Point de vue n° 010
Gourbeyre, Valkanaers, Rue Edouard Nègre (97113)
Mots clés
Unité paysagère
Terrasses du sud
Typologies spatiales
Reliefs et massifs forestiers, Espaces urbains
Thématiques
Dynamiques de l’interface périurbaine, Sites emblématiques et remarquables, Équipements et espaces publics, Zones d’activités économiques, touristiques et commerciales
Intentions photographiques
La zone de Valkanaers telle que perçue depuis une des rares fenêtres paysagères qu'offre les reliefs alentours.
(Sylvain DUFFARD, avril 2017)
Analyse paysagère
Un col entre Monts Caraïbes et mesa du Palmiste
La lecture, en parallèle du paysage photographié et de la carte IGN au 1/25 000e du lieu, donne à voir 3 entités géographiques :
• la forte pente du premier plan, inclinée vers le sud-ouest, qui forme le talus méridional du Plateau du Palmiste ;
• la zone de plaine étroite occupée par de nombreux et grands bâtiments commerciaux au milieu de l’image, c’est le secteur de Valkanaers ou col de Gourbeyre ;
• les mornes plus ou moins élevés qui barrent l’horizon, avec le Morne Boucanier à gauche et le Morne Cadet à droite derrière le grand arbre.
Cette configuration topographique unique dans le sud Basse-Terre s’explique par la présence d’un grosse coulée de lave âgée de – 67 000 ans, issue du Morne Graine Verte et formant la mesa du Palmiste, venue buter contre l’édifice volcanique des Monts Caraïbes vieux de 500 000 ans (cf. carte).

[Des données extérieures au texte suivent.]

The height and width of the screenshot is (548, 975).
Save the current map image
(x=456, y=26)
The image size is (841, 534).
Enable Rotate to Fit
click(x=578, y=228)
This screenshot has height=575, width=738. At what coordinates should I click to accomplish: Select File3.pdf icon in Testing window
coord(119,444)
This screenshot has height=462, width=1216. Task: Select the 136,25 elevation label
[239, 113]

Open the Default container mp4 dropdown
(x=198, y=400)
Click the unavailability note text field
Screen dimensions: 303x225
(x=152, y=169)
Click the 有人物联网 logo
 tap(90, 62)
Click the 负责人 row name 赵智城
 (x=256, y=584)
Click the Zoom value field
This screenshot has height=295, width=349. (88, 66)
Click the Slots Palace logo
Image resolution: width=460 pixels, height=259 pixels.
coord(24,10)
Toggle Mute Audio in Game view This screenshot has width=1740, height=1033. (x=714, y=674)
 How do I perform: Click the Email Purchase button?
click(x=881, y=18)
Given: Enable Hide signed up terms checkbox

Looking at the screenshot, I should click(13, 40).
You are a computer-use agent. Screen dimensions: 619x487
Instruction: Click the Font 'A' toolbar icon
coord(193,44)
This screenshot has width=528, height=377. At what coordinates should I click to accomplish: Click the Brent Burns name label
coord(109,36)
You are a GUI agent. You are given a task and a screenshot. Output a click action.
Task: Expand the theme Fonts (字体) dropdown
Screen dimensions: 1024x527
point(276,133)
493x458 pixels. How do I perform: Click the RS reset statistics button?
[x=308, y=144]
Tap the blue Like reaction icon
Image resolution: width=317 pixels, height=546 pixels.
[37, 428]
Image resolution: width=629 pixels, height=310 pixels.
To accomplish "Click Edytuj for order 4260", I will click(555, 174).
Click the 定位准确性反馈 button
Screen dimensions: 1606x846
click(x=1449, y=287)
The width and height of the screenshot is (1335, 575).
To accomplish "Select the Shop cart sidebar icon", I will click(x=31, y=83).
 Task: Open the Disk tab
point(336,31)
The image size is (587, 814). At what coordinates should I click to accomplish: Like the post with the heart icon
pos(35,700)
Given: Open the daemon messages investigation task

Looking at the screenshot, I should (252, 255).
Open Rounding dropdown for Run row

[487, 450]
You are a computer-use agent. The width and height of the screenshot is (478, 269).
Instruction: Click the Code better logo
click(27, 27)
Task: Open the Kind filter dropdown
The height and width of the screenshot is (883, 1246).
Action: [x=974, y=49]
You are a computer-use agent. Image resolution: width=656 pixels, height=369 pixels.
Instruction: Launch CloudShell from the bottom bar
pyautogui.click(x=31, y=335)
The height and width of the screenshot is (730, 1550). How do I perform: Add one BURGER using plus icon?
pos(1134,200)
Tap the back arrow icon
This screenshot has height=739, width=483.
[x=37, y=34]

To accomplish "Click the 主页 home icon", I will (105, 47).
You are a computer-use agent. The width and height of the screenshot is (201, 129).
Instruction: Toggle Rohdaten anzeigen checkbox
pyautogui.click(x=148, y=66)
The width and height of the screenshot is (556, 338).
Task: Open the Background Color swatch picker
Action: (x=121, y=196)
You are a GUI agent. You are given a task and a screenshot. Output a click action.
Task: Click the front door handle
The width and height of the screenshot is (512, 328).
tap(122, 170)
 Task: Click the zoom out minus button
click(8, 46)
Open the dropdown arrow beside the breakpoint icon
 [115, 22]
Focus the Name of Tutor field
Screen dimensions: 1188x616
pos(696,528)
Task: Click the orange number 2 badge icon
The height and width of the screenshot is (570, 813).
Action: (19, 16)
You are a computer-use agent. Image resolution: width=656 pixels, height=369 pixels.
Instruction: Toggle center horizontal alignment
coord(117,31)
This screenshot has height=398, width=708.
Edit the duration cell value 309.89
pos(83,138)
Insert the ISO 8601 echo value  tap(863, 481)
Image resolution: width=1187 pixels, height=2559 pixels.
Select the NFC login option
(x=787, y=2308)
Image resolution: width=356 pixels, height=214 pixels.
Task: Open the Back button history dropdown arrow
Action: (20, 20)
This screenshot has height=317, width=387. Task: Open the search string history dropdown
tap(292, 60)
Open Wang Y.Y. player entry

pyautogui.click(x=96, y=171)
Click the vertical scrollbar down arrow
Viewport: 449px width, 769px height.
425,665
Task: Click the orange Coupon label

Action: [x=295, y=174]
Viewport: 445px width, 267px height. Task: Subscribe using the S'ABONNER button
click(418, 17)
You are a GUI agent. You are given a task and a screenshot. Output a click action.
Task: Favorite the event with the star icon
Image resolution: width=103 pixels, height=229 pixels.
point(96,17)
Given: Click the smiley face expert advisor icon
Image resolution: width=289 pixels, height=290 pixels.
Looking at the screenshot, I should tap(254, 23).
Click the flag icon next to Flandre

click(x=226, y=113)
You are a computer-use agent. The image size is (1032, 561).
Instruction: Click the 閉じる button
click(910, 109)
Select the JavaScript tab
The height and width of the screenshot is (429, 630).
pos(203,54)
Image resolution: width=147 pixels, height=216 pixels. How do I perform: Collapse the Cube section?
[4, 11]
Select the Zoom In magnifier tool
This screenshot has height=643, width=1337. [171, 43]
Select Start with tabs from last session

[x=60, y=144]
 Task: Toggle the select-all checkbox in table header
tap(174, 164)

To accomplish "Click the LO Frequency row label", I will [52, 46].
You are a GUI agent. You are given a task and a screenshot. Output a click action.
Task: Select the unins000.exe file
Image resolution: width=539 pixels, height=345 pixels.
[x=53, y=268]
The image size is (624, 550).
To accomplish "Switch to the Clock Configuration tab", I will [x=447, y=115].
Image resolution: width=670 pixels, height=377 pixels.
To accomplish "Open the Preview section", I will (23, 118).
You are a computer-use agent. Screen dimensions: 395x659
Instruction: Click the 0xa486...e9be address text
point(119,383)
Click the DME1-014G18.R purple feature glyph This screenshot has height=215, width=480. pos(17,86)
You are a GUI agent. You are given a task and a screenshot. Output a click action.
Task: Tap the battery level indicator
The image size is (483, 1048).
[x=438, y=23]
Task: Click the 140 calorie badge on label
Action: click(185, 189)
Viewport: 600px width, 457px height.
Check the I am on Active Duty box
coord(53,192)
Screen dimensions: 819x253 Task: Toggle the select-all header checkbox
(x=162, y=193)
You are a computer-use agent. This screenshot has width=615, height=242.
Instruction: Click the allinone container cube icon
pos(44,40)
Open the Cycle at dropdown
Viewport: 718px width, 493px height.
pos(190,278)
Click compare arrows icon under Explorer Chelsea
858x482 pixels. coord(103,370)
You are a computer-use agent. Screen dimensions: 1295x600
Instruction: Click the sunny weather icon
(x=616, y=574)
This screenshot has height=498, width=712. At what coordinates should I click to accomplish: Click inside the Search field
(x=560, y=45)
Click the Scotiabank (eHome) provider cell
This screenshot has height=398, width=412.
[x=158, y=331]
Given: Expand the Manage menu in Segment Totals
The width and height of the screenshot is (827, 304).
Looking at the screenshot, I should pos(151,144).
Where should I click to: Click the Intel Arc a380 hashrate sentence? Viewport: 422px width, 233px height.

Entre les deux, une étroite bande de terrain est verrouillée à l’est par le Morne Boucanier et à l’ouest par les éboulis (gros blocs de lave) issus du front de coulée sur lequel a été positionné le point de vue. Ce secteur déprimé a probablement été occupé par un étang d’altitude comme en témoigne les accumulations de sédiments argileux et de tourbe recoupés par les sondages effectués dans le secteur de Dos d’Âne. Progressivement comblé par les apports érosifs puis par ceux des humains, il reste cependant difficilement urbanisable.
Nous retiendrons toutefois que la configuration géomorphologique ainsi mise en place a permis la création au XIXe siècle du seul passage « carrossable », sans travaux gigantesques, entre la Côte au Vent et la Côte sous le Vent au travers de la chaîne volcanique de la Basse-Terre.
Luc LEGENDRE
retraité et expert en géologie et géomorphologie
décembre 2019
Distinguer l’en-vert de l’endroit
La composition de cette fenêtre visuelle sur le col de Valkanaërs, depuis les contreforts du Plateau Palmiste, a bien changé entre mars 2017 et juillet 2018. Au moins 3 raisons à cela, toutes liées à la végétation :
• La saison de prise de vue rythme le cycle de végétation et entraîne la chute des feuilles des arbres caducs pendant le carême (de février à avril), à l’image de l’arbre du premier plan, sur la droite de la photo ;
• Les cyclones causent parfois d’importants dégâts dans la végétation, cassant des branches, arrachant des arbres, modifiant in fine la place des arbres dans la structure des paysages de Guadeloupe, comme sur la gauche de la photo ;
• Le type et le niveau d’entretien engagé pour contenir le développement rapide des herbes sur les accotements routiers par exemple, dicte le cadrage des vues, les hautes herbes pouvant vite obturer tout ou partie du champ visuel.
Le passage du cyclone Maria sur les Petites Antilles, dans la nuit du 18 au 19 septembre 2017, a durement frappé l’île de la Dominique. La Guadeloupe a été moins directement impactée, mais le cyclone, de catégorie 5, a tout de même entraîné des dégâts considérables sur les espaces naturels du Sud Basse-Terre. Les arbres ont perdu en quelques heures quasiment l’intégralité de leur feuillage, à l’origine de paysages dénudés sur les pentes boisées des Monts Caraïbes comme ailleurs à Trois-Rivières par exemple. Nettement visibles sur la photo d’octobre 2017, ces dégâts ont ensuite été progressivement gommés, la végétation puisant dans ses réserves durant les mois suivant pour reverdir à nouveau. On devine néanmoins les stigmates du cyclone au niveau de la silhouette des crêtes forestières des Monts Caraïbes, autrefois « moutonnantes » alors qu’on y distingue aujourd’hui encore la ramure clairsemée de certains arbres.